Monday, September 5, 2016

An Age Undreamed Of

One of the interesting things about studying the history of any genre is how sometimes obscure and unheralded people can make a big impact on the look and feel of one. Like how Ralph McQuarrie had a huge impact on how starships are designed and on the look of modern Sci-Fi in general, when for decades he was almost unknown outside of film buff circles. Similarly, the overall look of Sword & Sorcery in modern art and film owes a huge debt to artist Ron Cobb.

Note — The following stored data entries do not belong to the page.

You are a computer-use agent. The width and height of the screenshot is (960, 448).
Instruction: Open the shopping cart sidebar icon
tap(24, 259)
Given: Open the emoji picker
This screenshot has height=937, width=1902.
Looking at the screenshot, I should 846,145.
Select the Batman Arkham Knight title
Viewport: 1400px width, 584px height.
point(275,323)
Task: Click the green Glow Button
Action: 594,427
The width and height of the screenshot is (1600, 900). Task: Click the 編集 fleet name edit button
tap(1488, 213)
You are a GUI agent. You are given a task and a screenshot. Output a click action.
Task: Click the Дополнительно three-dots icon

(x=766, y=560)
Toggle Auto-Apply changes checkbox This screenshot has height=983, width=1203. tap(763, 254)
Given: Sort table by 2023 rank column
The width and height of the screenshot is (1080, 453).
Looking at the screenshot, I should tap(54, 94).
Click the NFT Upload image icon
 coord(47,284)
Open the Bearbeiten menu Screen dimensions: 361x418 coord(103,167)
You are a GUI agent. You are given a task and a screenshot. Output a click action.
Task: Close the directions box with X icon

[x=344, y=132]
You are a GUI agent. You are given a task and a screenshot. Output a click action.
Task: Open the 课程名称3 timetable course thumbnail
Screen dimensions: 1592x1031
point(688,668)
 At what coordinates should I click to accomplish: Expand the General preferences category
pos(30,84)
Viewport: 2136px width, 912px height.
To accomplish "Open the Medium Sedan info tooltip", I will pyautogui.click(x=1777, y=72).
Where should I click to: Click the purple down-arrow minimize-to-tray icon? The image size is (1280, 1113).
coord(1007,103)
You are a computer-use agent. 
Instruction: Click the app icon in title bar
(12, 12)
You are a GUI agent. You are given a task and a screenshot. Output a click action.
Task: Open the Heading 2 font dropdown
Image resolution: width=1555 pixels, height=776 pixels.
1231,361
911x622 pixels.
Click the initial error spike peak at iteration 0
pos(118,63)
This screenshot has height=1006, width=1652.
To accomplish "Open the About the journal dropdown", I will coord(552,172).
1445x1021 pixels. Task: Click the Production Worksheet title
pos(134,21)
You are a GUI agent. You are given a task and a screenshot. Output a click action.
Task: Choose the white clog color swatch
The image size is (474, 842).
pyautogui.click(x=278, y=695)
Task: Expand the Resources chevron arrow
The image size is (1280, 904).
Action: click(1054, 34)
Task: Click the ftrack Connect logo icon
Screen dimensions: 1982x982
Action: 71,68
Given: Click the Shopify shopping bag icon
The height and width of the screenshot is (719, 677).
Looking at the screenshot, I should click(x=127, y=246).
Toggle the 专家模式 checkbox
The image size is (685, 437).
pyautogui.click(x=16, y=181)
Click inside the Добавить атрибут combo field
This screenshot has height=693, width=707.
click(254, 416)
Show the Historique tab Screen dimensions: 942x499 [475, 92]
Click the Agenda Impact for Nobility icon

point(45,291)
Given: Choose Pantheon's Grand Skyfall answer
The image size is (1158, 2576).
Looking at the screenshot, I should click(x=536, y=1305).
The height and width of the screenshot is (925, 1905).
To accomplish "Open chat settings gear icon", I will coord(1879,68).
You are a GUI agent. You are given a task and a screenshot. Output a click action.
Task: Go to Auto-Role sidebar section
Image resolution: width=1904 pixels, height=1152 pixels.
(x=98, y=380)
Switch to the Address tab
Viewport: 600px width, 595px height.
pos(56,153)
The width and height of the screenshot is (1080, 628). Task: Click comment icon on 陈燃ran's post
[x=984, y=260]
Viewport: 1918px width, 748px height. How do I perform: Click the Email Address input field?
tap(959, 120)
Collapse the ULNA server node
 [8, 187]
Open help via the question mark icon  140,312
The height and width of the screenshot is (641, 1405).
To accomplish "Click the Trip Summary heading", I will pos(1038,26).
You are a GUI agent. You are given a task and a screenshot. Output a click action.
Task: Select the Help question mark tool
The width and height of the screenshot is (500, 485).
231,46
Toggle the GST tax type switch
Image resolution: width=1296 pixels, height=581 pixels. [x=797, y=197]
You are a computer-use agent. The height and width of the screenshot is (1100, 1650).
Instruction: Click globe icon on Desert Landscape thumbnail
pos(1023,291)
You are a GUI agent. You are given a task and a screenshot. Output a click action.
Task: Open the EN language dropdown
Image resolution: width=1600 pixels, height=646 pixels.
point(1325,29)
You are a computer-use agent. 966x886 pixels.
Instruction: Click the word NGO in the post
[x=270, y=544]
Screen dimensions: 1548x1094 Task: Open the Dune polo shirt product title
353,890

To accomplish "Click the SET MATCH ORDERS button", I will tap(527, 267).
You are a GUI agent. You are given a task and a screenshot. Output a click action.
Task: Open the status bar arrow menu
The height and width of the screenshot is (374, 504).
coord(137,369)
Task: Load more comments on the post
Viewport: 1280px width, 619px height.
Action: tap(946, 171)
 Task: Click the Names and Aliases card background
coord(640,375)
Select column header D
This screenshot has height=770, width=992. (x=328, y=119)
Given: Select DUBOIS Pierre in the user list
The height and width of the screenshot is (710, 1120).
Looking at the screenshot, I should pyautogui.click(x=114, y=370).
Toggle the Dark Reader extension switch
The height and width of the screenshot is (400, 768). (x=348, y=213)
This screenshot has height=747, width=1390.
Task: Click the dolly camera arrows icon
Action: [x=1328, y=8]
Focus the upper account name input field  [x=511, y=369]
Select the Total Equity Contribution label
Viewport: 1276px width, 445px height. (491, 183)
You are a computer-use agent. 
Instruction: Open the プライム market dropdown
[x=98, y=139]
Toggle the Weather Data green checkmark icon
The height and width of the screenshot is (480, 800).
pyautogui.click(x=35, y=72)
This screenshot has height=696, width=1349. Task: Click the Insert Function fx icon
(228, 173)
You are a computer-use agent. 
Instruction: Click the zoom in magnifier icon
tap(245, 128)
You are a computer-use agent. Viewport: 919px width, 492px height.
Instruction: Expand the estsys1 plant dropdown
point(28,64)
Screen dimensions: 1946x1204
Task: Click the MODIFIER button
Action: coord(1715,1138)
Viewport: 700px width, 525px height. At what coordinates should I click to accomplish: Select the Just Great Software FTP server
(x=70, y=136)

Cobb has had a kind of spotty, under-the-radar career. He has worked mostly as a conceptual artist, and has an impressive array of film work, mostly in the 70s and 80s. His work credits include classics like Star Wars, Alien, Total Recall, The Last Starfighter, and True Lies. A friend of Spielberg, he was originally to direct the proposed sequel to Close Encounters – a film to be called Dark Skies, but which eventually evolved into E.T.

The reason he was not around to direct said movie was because he had taken one of his few jobs as a full-on production designer for Conan the Barbarian. Cobb only ever took full production design duties on 4 films – including the cult classics Leviathan and The Last Starfighter, but it was his work on Conan that set the tone for an entire film genre.


Milius said he was much more influenced by Frazetta’s work than by Howard’s, and that may be true, because film is a visual medium, and the genius of Frazetta’s vision can’t be argued with. But it was Cobb who was tasked with coming up with the look of the Hyborean Age on camera. He couldn’t just copy Frazetta’s work, he wanted and needed the film to have its own aesthetic and feel, and so he set to work.

Obviously influenced by the jagged barbarism of Frazetta, Cobb needed cleaner, sharper designs that would work on film, as well as be physically sturdy and practical. They were filming in Spain, out in the boonies, and props and sets had to stand up to a good deal of punishment.


Cobb’s design work was up to the task, as he had a lot of experience working on film, and a study of his work reveals a style rooted in comic book flamboyance, but also with a meticulous attention to details. His designs are eye-catching, but conceived of with a great understanding for the needs of space and architectural practicalities. He made the temples of Thulsa Doom fantastical, but also with a grounding in real structures and a sense of almost Nouveau grandeur.

This combination of comic-book style and rich detail made his work a perfect distillation of everything the Hyborean Age needed to be. Milius’ movie was exotic and fantastical, but grounded in a gritty, real world. It was not a fantasy world with magic and monsters around every corner – much of it was just as real as our own history. Cobb’s designs were simultaneously iconic and believable.

It shows in how thoroughly his work was imitated by the slew of knockoff S&S movies that flooded out in the early 80s. From poor adaptations like Gor to straight-up pastiches like Barbarian Queen or The Sword and the Sorcerer, the look owed much more to Cobb’s design work than to any other artistic model. Everything from structures to costumes to the weapons was designed with an eye to his groundbreaking work on Conan.

Cobb has not worked on much of anything film-related since the 90s, and at the age of 80 I imagine he is probably mostly retired. His is another one of the mostly-unseen hands that shaped the image and popular conception of Sword & Sorcery, and like most his imitators have almost obscured his genuine contributions, but his work remains.